# [PROBLEM DESCRIPTION]
Transcribe word for word the lines spanning the line with "Task: Open the 经营状况 tab" through the end of the records.

# [INFORMATION GIVEN]
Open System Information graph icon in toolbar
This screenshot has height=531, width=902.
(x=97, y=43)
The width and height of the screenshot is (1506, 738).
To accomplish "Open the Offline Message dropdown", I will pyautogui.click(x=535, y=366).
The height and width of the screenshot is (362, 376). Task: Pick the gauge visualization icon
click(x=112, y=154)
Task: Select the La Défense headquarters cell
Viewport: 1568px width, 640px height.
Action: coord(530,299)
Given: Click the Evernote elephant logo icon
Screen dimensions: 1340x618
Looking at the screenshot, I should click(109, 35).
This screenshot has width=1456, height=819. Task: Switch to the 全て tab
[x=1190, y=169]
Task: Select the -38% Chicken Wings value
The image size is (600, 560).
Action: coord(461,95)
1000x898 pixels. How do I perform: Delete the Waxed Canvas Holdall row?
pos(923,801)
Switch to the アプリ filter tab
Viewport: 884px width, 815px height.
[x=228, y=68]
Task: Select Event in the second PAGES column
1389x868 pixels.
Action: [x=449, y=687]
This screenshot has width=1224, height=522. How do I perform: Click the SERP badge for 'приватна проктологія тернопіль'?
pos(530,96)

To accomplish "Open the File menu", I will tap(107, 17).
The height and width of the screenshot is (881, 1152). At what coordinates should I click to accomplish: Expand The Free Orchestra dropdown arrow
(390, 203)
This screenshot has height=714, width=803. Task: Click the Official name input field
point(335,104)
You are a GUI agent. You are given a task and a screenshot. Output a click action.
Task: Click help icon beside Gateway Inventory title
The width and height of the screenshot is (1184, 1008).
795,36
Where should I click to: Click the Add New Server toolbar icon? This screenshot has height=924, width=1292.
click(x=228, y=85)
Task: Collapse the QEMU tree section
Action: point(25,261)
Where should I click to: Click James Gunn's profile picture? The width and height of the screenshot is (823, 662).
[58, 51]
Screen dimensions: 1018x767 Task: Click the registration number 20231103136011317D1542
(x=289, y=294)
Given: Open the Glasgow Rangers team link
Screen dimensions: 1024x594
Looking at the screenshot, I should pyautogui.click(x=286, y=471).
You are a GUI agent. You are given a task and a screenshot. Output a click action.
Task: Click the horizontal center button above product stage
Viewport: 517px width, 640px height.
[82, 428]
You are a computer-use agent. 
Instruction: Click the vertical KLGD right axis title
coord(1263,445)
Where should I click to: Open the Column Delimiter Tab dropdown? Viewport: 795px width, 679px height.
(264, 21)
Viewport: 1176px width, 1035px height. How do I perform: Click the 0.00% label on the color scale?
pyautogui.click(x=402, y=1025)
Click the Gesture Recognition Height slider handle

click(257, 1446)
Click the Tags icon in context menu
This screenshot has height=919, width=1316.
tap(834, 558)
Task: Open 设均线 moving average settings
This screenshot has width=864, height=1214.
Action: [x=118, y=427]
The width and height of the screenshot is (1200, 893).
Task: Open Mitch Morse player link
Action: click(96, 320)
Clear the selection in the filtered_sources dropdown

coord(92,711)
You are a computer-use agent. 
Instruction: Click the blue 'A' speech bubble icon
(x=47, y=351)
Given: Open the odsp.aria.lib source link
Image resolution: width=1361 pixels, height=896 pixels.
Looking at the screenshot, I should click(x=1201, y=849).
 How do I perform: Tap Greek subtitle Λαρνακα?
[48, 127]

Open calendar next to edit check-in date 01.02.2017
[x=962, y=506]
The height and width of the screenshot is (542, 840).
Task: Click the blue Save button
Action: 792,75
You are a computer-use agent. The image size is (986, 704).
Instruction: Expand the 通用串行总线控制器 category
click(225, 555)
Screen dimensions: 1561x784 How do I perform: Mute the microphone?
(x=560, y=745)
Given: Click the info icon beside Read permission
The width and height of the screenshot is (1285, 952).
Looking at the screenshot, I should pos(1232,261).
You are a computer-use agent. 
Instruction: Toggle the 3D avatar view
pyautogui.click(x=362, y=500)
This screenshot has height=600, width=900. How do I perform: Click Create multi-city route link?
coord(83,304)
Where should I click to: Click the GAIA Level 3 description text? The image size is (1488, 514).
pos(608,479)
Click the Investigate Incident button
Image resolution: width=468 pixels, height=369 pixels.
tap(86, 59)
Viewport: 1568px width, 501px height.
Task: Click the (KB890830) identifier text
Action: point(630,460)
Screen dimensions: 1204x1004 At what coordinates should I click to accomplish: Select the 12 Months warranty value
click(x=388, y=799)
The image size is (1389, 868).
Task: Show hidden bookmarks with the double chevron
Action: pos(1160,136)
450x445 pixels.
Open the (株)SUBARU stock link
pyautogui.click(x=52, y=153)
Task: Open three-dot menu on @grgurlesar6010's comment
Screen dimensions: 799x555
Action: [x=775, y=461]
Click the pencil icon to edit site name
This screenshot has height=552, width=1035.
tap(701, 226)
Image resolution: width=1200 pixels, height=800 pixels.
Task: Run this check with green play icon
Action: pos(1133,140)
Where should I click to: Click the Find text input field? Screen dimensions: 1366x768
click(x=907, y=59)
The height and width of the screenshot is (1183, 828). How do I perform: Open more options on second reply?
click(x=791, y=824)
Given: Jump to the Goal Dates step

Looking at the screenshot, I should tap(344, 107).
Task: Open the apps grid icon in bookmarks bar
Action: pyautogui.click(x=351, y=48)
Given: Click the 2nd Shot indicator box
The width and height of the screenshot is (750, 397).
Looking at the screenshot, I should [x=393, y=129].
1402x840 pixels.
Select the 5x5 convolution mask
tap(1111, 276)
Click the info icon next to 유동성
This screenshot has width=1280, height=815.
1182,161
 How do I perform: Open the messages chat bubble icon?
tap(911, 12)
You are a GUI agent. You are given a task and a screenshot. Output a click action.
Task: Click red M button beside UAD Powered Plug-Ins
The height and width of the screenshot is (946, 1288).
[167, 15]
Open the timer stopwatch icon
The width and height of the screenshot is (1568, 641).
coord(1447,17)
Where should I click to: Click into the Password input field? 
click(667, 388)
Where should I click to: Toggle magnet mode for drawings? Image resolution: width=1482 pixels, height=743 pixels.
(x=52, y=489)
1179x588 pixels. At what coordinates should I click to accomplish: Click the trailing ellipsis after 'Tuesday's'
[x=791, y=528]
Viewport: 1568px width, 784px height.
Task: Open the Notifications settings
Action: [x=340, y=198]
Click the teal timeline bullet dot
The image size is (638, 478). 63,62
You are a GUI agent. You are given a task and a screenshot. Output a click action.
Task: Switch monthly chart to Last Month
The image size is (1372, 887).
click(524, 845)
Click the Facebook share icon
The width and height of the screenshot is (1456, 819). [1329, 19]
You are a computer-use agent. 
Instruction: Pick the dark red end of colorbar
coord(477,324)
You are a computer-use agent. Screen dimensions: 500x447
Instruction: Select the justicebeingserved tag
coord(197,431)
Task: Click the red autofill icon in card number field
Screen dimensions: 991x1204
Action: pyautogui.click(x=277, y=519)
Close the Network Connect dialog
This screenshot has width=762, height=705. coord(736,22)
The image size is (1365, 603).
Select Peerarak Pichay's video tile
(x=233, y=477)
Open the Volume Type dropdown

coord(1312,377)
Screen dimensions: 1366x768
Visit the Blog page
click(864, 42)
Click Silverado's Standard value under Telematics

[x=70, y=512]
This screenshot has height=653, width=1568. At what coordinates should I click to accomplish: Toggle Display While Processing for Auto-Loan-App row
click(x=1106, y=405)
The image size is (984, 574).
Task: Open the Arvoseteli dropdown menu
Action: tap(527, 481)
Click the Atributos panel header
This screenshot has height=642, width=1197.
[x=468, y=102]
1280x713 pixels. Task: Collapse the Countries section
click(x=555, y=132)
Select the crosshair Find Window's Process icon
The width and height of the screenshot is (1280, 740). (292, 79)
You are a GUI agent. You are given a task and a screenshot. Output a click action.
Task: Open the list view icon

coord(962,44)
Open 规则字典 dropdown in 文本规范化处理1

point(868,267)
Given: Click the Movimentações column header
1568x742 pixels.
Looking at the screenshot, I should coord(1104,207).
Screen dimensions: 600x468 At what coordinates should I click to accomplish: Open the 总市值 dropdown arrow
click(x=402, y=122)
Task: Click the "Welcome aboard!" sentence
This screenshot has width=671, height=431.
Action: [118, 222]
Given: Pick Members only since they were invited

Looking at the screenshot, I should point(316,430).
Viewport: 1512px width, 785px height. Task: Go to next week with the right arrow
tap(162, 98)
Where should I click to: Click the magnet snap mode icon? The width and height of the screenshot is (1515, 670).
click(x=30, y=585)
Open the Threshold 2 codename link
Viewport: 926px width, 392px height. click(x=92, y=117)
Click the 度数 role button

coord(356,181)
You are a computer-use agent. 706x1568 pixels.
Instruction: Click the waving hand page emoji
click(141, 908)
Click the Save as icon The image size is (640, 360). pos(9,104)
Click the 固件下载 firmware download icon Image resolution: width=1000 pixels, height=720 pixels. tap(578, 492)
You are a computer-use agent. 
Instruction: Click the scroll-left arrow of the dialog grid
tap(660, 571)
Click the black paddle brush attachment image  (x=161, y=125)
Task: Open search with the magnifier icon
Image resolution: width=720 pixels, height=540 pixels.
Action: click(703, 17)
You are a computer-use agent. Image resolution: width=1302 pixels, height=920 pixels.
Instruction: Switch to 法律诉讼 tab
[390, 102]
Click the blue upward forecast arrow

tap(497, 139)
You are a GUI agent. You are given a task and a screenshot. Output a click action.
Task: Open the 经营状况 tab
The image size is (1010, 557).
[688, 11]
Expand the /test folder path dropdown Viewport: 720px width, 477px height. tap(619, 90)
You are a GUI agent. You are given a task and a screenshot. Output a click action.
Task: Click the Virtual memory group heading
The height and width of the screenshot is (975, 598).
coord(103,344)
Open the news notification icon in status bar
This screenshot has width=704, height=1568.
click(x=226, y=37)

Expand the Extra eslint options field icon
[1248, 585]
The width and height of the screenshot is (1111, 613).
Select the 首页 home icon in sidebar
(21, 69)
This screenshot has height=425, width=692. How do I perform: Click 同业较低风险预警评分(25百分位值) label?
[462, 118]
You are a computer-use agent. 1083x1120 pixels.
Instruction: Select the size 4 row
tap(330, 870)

# [ANSWER FOR THE TASK]
Task: Open the 经营状况 tab
The image size is (1010, 557).
[688, 11]
Expand the /test folder path dropdown Viewport: 720px width, 477px height. tap(619, 90)
You are a GUI agent. You are given a task and a screenshot. Output a click action.
Task: Click the Virtual memory group heading
The height and width of the screenshot is (975, 598).
coord(103,344)
Open the news notification icon in status bar
This screenshot has width=704, height=1568.
click(x=226, y=37)

Expand the Extra eslint options field icon
[1248, 585]
The width and height of the screenshot is (1111, 613).
Select the 首页 home icon in sidebar
(21, 69)
This screenshot has height=425, width=692. How do I perform: Click 同业较低风险预警评分(25百分位值) label?
[462, 118]
You are a computer-use agent. 1083x1120 pixels.
Instruction: Select the size 4 row
tap(330, 870)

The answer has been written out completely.